Fazia frio naquela noite chuvosa de quarta-feira, o que não impediu que algumas dezenas, cinco ou seis, de amantes da boa música cuja produção vai rareando entre nós, vez que,  compulsoriamente, cede espaço aos funks e outras modernidades, com prejuízo da língua culta, da verdadeira interpretação dos sentimentos dominantes nas pessoas, do amor de verdade, da necessária decantação da saudade e tradução profunda de quanto a dor dói, quando se fere o coração,  não renunciassem a se deslocar dos respectivos aconchegos em que se refugiaram para chegar ao “Palácio de Cristal”, da bela Petrópolis, cidade de Pedro.

Que nome merecidamente dado! Ali, tem-se revelada para quem não conhece, relembrada para quem esqueceu, a história do brasileiro que  foi obrigado a deixar o país amado, a terra em que nasceu, com a Proclamação da República, deixando para trás sua casa, seus amigos, muita coisa que amava tanto, a terra onde apesar de ter desposado uma mulher que julgava perfeita, vez que apresentada através de pinturas de artistas da terra dela, Nápolis, na realidade, não era fisicamente bonita, ou por fora, chegando inclusive a ser manca. E o imperador decepcionou-se a mais não poder. Mas se casara com ela, por procuração, diga-se de passagem.
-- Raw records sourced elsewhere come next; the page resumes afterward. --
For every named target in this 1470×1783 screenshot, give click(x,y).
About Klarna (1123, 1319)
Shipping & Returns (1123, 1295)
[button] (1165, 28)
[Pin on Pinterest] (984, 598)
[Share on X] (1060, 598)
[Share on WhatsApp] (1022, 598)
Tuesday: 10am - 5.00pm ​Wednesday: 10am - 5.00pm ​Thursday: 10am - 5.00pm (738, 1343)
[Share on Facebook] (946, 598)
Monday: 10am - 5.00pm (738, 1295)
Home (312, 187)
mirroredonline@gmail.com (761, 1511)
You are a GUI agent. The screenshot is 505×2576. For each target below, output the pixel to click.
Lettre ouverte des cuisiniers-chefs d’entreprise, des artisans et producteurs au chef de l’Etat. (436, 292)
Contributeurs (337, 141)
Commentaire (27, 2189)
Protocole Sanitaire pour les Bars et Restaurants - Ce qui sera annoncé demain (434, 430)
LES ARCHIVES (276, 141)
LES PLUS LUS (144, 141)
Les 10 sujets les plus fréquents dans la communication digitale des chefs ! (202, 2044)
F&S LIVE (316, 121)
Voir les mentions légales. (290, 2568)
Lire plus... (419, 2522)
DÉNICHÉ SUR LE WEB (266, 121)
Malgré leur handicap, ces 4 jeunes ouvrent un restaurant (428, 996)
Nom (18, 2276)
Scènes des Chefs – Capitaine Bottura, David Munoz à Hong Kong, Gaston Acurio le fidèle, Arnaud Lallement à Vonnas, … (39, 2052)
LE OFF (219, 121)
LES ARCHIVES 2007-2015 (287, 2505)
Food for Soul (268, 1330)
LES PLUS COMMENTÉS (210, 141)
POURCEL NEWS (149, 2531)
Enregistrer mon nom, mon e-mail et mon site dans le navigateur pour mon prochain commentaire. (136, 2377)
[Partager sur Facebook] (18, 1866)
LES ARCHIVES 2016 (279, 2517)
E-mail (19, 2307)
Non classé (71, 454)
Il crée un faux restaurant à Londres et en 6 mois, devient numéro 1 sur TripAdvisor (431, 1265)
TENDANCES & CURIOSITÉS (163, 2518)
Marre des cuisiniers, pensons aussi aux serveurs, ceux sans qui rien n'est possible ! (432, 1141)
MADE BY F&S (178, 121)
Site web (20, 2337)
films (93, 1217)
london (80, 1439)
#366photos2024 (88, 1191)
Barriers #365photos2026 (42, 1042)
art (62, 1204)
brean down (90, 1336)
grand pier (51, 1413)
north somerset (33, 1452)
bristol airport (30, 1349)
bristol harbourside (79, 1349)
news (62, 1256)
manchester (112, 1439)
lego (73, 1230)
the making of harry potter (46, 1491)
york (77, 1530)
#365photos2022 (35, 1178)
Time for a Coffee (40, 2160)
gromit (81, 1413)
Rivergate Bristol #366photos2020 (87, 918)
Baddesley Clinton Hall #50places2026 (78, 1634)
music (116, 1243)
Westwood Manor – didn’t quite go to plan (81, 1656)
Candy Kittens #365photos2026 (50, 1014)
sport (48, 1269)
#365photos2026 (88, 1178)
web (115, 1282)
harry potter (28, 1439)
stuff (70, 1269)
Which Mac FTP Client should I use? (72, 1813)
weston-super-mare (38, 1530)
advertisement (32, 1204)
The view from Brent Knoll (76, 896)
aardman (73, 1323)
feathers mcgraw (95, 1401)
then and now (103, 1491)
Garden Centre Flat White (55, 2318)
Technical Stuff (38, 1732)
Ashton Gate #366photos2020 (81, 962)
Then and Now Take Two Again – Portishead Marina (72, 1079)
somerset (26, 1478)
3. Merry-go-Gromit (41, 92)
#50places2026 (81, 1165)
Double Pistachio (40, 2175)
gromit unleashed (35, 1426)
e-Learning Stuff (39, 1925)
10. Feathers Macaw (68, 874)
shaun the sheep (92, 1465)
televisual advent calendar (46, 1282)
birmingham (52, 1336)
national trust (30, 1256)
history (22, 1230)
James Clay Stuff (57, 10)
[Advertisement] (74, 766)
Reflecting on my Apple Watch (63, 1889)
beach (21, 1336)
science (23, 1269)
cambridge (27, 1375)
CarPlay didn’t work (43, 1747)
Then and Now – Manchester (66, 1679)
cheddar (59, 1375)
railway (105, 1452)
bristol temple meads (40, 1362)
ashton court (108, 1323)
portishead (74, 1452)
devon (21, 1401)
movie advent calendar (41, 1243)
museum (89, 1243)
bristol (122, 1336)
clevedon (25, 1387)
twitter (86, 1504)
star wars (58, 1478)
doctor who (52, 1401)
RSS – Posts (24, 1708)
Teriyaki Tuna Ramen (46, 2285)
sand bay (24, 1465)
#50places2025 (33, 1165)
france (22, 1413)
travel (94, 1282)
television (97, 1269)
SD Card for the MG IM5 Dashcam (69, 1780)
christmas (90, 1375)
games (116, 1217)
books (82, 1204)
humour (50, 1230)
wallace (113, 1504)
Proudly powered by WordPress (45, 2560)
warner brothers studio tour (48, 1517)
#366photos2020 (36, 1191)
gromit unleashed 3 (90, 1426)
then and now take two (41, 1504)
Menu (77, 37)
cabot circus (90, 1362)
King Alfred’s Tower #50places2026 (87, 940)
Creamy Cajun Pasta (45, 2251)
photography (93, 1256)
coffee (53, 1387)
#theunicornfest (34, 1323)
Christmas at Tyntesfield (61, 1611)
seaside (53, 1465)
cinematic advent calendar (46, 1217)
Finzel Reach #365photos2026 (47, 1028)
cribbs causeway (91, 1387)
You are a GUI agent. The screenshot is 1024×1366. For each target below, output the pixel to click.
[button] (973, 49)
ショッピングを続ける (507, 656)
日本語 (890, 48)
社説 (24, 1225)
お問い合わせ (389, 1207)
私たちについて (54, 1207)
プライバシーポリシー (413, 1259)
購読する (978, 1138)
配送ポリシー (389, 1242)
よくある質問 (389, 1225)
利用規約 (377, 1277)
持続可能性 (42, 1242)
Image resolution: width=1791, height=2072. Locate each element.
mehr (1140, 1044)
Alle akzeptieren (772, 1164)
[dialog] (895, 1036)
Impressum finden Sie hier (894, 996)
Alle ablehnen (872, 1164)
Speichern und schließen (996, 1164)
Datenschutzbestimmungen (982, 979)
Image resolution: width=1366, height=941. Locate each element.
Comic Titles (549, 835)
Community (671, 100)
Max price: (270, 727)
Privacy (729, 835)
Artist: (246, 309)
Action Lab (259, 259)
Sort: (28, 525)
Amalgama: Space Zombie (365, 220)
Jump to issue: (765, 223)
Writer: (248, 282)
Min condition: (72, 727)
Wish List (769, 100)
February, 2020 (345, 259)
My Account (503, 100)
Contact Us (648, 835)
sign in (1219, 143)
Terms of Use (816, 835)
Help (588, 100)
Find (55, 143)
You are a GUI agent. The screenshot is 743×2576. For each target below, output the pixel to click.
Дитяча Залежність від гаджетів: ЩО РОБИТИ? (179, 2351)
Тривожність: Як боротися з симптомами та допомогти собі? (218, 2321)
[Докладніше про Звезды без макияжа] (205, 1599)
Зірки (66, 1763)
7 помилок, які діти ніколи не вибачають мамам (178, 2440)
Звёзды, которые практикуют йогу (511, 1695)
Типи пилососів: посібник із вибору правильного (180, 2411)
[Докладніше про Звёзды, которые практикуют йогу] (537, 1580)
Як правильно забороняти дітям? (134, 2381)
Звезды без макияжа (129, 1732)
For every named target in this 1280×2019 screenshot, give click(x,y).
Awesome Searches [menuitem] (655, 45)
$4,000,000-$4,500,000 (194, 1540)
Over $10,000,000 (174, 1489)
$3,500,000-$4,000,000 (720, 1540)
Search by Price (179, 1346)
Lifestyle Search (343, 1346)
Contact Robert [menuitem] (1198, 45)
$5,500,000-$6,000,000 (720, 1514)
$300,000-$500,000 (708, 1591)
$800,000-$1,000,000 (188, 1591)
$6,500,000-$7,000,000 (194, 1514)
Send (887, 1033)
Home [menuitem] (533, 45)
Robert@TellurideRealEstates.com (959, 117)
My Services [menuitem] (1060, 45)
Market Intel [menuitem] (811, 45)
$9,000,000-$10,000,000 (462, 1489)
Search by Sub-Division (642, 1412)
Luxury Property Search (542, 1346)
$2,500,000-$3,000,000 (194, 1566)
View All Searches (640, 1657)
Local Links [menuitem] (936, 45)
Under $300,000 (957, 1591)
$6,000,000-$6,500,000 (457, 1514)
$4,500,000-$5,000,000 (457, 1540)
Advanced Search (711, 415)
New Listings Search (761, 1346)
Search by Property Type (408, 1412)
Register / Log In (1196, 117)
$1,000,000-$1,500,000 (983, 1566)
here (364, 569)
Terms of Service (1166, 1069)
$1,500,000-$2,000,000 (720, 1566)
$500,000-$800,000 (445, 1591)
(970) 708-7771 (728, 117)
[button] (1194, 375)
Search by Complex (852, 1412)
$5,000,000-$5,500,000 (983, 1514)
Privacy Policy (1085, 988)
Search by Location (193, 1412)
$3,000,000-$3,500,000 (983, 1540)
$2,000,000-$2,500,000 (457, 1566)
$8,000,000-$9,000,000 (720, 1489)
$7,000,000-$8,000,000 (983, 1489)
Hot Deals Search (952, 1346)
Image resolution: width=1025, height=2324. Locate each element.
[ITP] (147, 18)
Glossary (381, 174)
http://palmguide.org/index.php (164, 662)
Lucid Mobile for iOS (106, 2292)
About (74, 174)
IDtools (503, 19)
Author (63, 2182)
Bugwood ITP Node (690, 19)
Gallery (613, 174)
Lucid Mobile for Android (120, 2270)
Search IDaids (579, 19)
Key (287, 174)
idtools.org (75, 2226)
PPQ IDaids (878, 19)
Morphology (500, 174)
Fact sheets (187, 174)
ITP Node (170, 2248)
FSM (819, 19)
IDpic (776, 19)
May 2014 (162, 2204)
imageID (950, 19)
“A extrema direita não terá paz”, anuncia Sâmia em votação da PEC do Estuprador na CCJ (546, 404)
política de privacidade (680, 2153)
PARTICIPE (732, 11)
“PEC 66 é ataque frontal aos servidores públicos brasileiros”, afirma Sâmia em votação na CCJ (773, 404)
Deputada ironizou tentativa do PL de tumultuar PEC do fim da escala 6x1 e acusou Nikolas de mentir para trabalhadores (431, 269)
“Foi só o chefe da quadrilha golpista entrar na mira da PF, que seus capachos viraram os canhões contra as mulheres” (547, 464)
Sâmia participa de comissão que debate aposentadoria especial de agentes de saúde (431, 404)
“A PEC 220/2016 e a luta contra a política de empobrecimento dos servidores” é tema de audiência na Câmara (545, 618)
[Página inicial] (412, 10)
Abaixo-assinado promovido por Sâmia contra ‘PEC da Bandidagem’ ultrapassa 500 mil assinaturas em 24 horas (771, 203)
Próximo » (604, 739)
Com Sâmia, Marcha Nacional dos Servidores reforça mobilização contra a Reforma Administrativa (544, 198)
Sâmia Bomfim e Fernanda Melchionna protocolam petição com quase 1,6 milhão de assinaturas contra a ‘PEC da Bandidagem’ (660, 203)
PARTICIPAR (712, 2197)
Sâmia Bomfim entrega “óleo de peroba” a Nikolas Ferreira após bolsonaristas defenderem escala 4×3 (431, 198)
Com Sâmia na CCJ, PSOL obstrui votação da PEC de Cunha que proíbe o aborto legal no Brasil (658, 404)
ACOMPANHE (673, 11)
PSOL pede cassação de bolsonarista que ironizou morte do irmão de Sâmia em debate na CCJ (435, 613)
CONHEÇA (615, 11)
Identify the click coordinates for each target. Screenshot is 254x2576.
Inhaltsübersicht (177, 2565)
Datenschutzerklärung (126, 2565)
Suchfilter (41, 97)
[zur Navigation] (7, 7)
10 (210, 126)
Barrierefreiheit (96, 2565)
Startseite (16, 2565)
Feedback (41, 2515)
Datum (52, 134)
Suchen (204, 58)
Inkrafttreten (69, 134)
O convívio fê-lo descobrir os dons dos quais Teresa Cristina era dotada, exímia cantora, pianista, mulher coração e aprendeu a amá-la.

O que levou aquelas pessoas ao Palácio de Cristal, agora só no nome, pois, as paredes de cristal foram substituídas por vidro de boa qualidade, foi a ocorrência de uma semanal seresta que neste tempo, maio de 2016, comemora 19 anos de realização ininterrupta.

Quem chega, recebe um livreto com todas as letras das canções que o coral composto por cinco mulheres e quatro homens, acompanhados de um saxofonista, um violonista, um bom de cavaquinho e ótimo percussionista irão interpretar, logicamente, que acompanhados pelos presentes que não resistem à provocação dos magníficos acordes das músicas verdadeiros clássicos do cancioneiro brasileiro.

Dos tais jovens lá não se constatavam presenças. Gente de ao menos 35 a 40 anos para cima, dominava a plateia. Todos cantavam animadamente, muitos se levantaram aos acordes do Hino Nacional samba, “Aquarela do Brasil” de Ary Barroso. Neste momento, uma réplica ou sósia da famosa Piná, destaque da Beija Flor, “cinderela negra que ao príncipe encantou”, como cantava a escola no seu samba enredo em 1983, chamou atenção, por ter no corpo o verdadeiro gingado do samba e nos pés o compasso do passo certo desse entusiasmante ritmo.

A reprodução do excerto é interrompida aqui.